Benchmarking model performance with and without Outlines #336

MayankAgarwal · 2023-11-06T22:42:41Z

MayankAgarwal
Nov 6, 2023

Are there benchmark datasets we can try to assess model performance with and without Outlines, for example: a dataset that either has JSON as output or for whom the output can be modeled as a relatively complex JSON?

The reason I am asking is that while it conceptually makes sense to do constrained generation and how it would help the model generate valid output, sometimes there is likelihood misalignment or likelihood collapse resulting in degenerate output, such as empty strings or spaces in JSON until the maximum tokens are generated. In my opinion, having benchmark performances with and without constraints will provide better insights into the gains Outlines provides.

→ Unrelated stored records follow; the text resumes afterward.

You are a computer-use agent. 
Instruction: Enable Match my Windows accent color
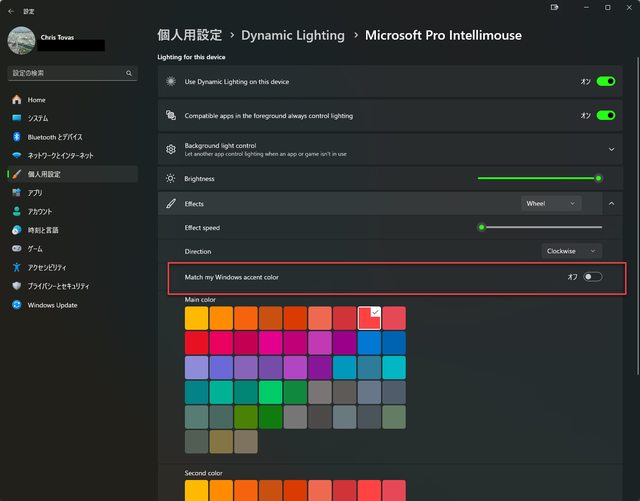click(x=593, y=276)
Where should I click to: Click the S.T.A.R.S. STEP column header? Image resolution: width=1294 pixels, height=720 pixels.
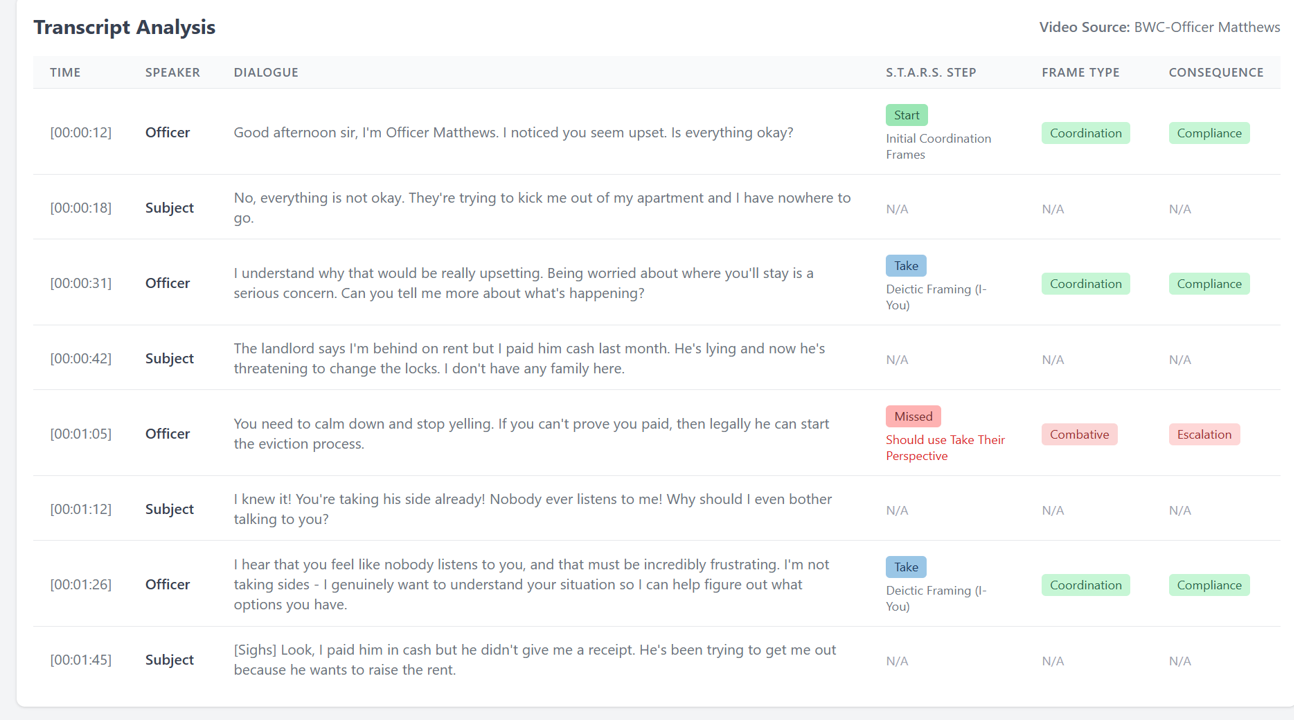931,72
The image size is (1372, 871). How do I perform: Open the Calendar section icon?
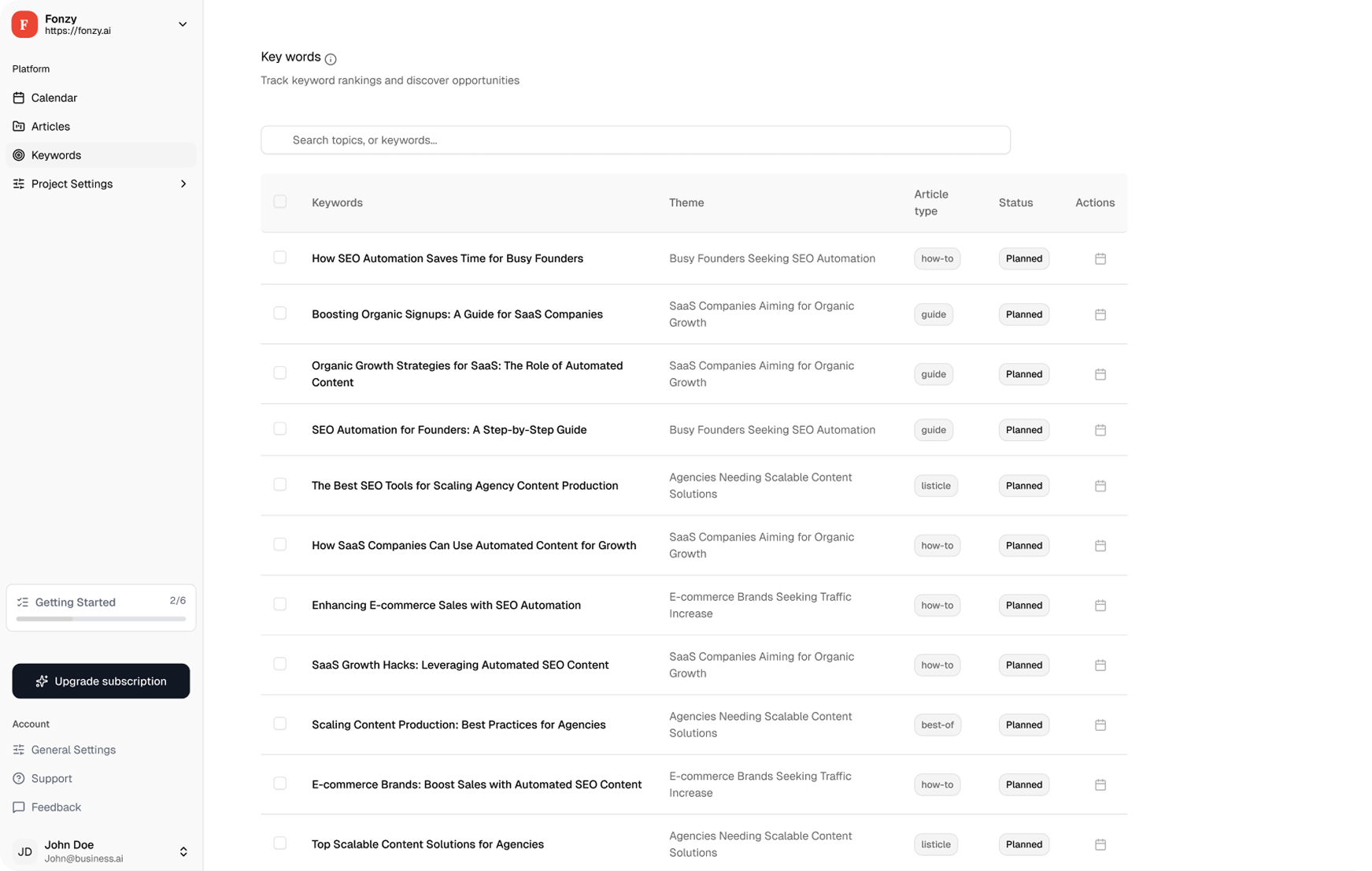(18, 98)
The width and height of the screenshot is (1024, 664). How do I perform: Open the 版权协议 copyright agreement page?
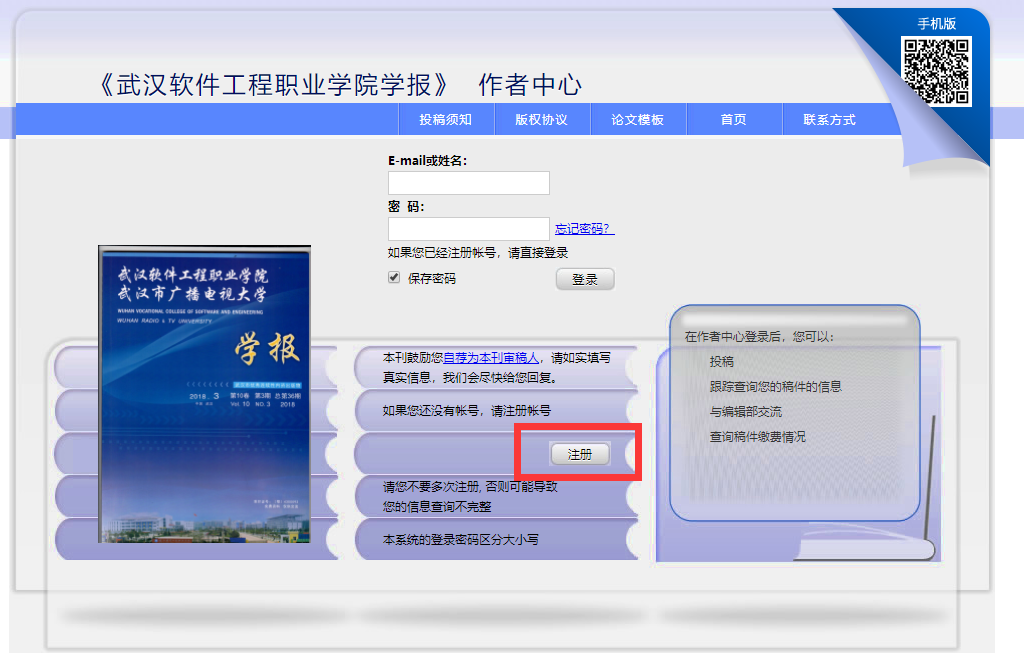pos(541,118)
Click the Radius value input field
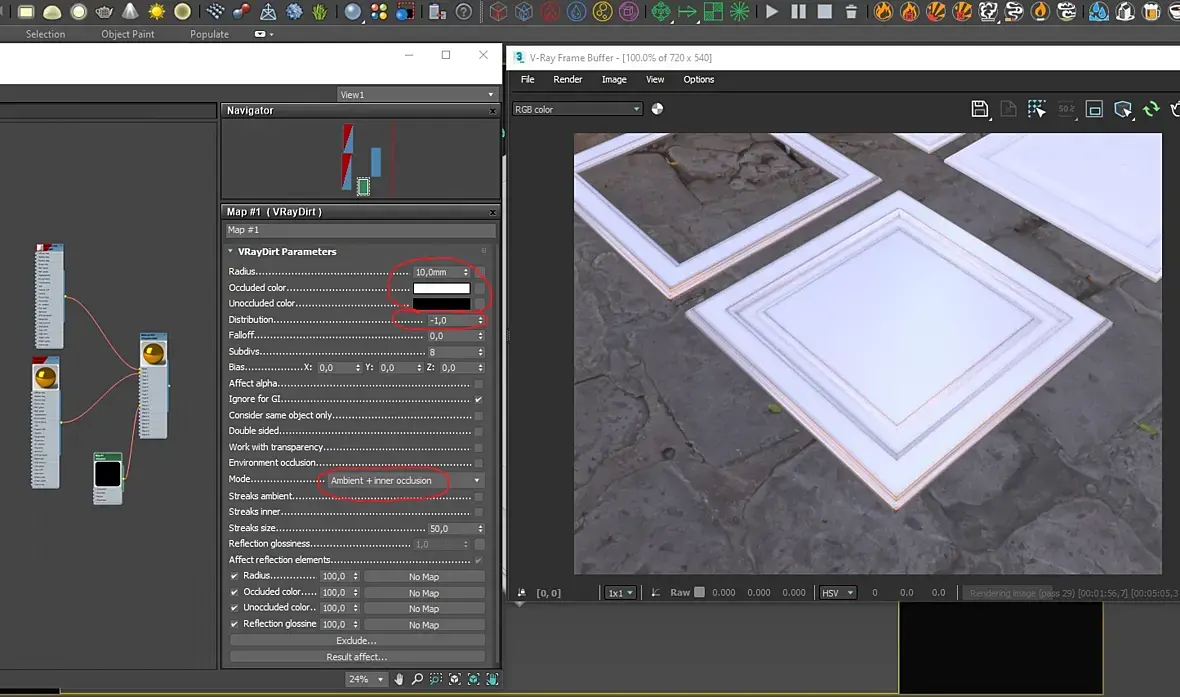The height and width of the screenshot is (697, 1180). [436, 272]
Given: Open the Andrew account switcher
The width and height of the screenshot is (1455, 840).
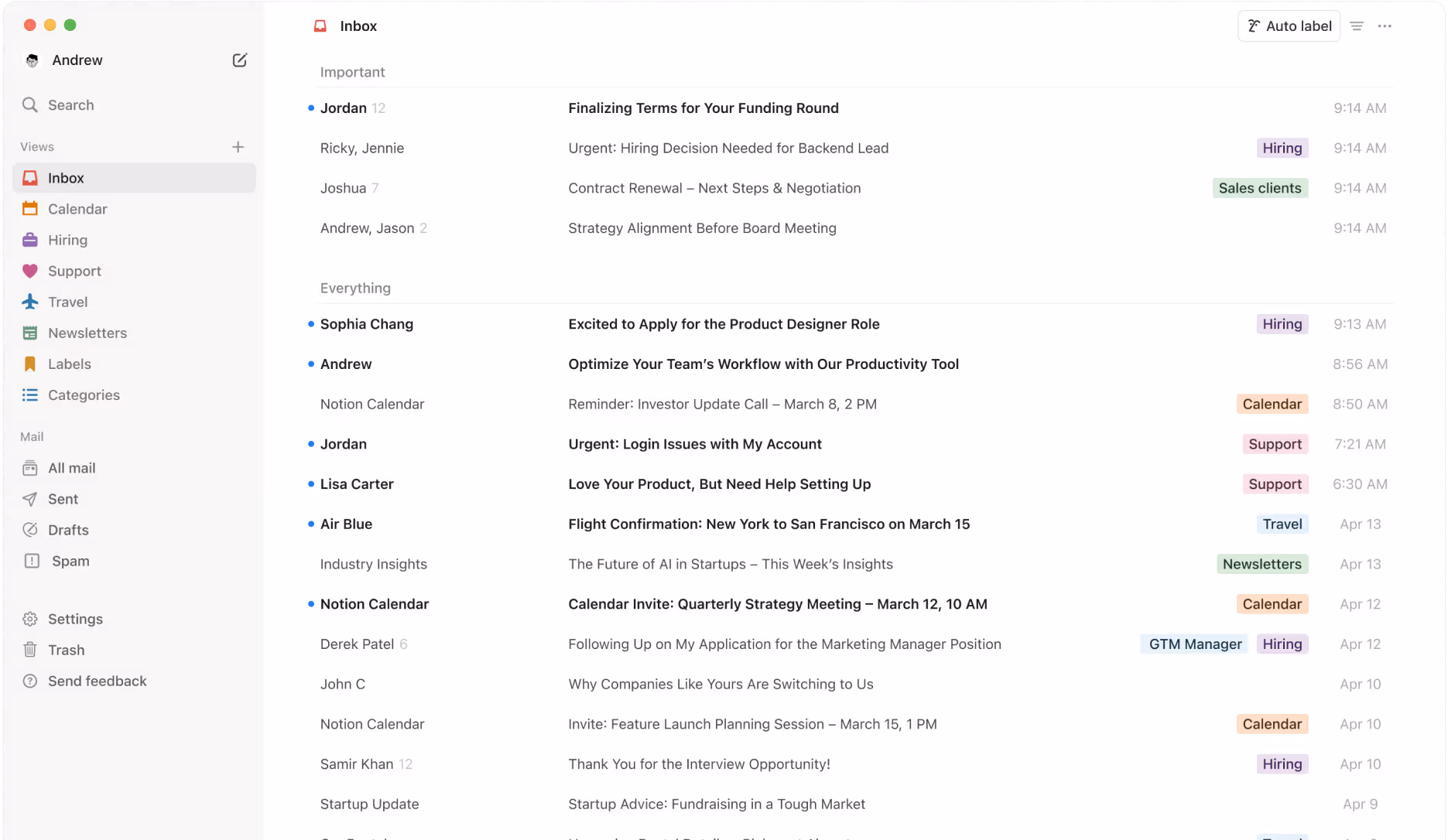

Looking for everyone's thoughts on this topic and if there are datasets we can start with. Thanks!

rlouf · 2023-11-06T22:53:47Z

rlouf
Nov 6, 2023
Maintainer

Not such dataset as far as I know. Do you have examples of such failures?

7 replies

janvandervegt-db Nov 13, 2023

I'm running into similar issues. Without constraints I'm getting much better quality responses (sometimes with some random text before or after the JSON, sometimes it doesn't actually adhere to JSON but the content is good) than with the constraints. This happens with various OSS models (LLaMa-2 70b, MPT 7b/30b).

I'm going to spend some time today to collect some data to fine-tune a model that will get a task, the output format and then produces the corresponding JSON. My expectation is that a model fine-tuned on these JSON instructions should do much better in both scenarios.

rlouf Nov 13, 2023
Maintainer

We have ideas of how we could make the guided generation provide better quality output, but first I need to understand what is meant by "much better quality" in this context. How is it measured precisely?

rlouf Nov 20, 2023
Maintainer

@MayankAgarwal Any chance you could share the general structure of the prompt you used for the constrained and unconstrained cases? Is the model you used an instruct model?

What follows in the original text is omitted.